For the three months ended September 30, 2005, the Company reported operating income of $6.2 million, an increase of $1.7 million, or 37%, compared to $4.5 million of operating income for the three months ended September 30, 2004. The increase resulted from the expansion of the Company's fleet barrel-carrying capacity over the past year and continued strong vessel utilization, plus improved average daily rates in the Company's coastwise trade as a result of continuing strong demand for refined petroleum products
and higher oil prices
. Additional vessels put into service over the past year include the tank barges acquired as part of the Norfolk acquisition in December 2004, which are now contributing positively to operating results, one vessel which was placed back in service in September 2004, after being double hulled, and one vessel placed back in service in May 2005 after being retrofitted. Hurricanes Katrina and Rita had no significant impact on operations for the quarter.
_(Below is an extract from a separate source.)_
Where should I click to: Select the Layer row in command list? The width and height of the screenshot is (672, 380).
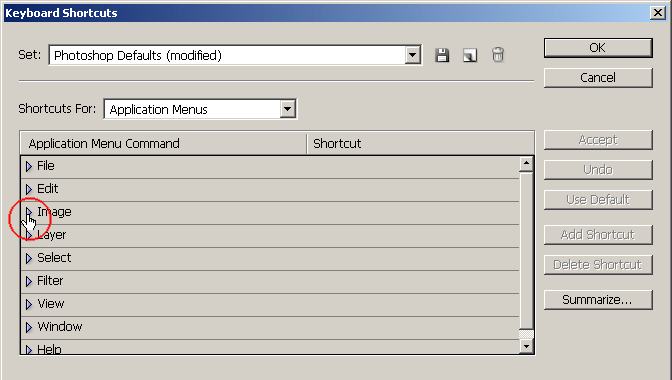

These improvements were partially offset by increased general and administrative costs and depreciation. The increase in general and administrative expenses of $1.6 million resulted from $0.6 million of increases in personnel costs in support of the Company's growth, a $0.4 million increase in costs associated with being a public company (including costs for compliance with the Sarbanes-Oxley Act of 2002), and costs related to the Norfolk operations
acquired in late 2004. Earnings before interest, taxes, depreciation, amortization, and losses on reduction of debt (EBITDA) increased by $1.8 million, or 18%, to $11.6 million for the three months ended September 30, 2005, compared to $9.9 million in the fiscal 2005 first quarter.
Net income for the three months ended September 30, 2005 was $4.2 million, or $0.47 per fully diluted limited partner unit, an increase of $1.1 million compared to $3.1 million, or $0.37 per fully diluted limited partner unit, for the three months ended September 30, 2004. The increase in net income resulted from the improved operating earnings offset by increased interest expense in the fiscal 2006 first quarter due to higher average borrowings incurred to finance vessel acquisitions over the past year.
As previously reported, on October 18, 2005 K-Sea closed its acquisition of Sea Coast Transportation LLC
. Sea Coast operates fifteen tank barges and fifteen tugboats, representing 705,000 barrels of capacity, which represents a 27% increase in the barrel-carrying capacity of the K-Sea fleet to almost 3.3 million barrels, which K-Sea believes makes it the largest coastwise tank barge operator
, measured by barrel-carrying capacity, in the United States
. Additionally, on October 21, 2005, K-Sea acquired an 80,000 barrel integrated tug-barge unit for approximately $13 million, for operation on the Great Lakes
, which is expected to be immediately accretive to distributable cash flow.
President and CEO Timothy J. Casey said
"Our results for the fiscal 2006 first quarter improved significantly from the prior year, reflecting the factors mentioned above. We expect our results to be strengthened further by our ongoing capacity additions, in particular the acquisition of Sea Coast in October. Additionally, five new vessels currently under construction, including one 100,000 barrel and four 28,000 barrel tank barges, are scheduled to be delivered during fiscal 2006, which we expect to contribute further to the growth in earnings and distributable cash flow. In light of our results and expectations, our Board of Directors has approved a one cent per unit increase in our quarterly distribution, the fourth distribution increase since our initial public offering in January 2004."
The Company's distributable cash flow for the first quarter of fiscal 2006 was $6.6 million, or approximately 1.15 times the amount needed to cover the increased cash distribution of $5.8 million declared in respect of the period. During October 2005, the Company issued a total of 950,000 new common units in a public offering, and 125,000 new common units in connection with the Sea Coast acquisition. Excluding these new units, distribution coverage for the quarter ended September 30, 2005 would have been 1.28 times.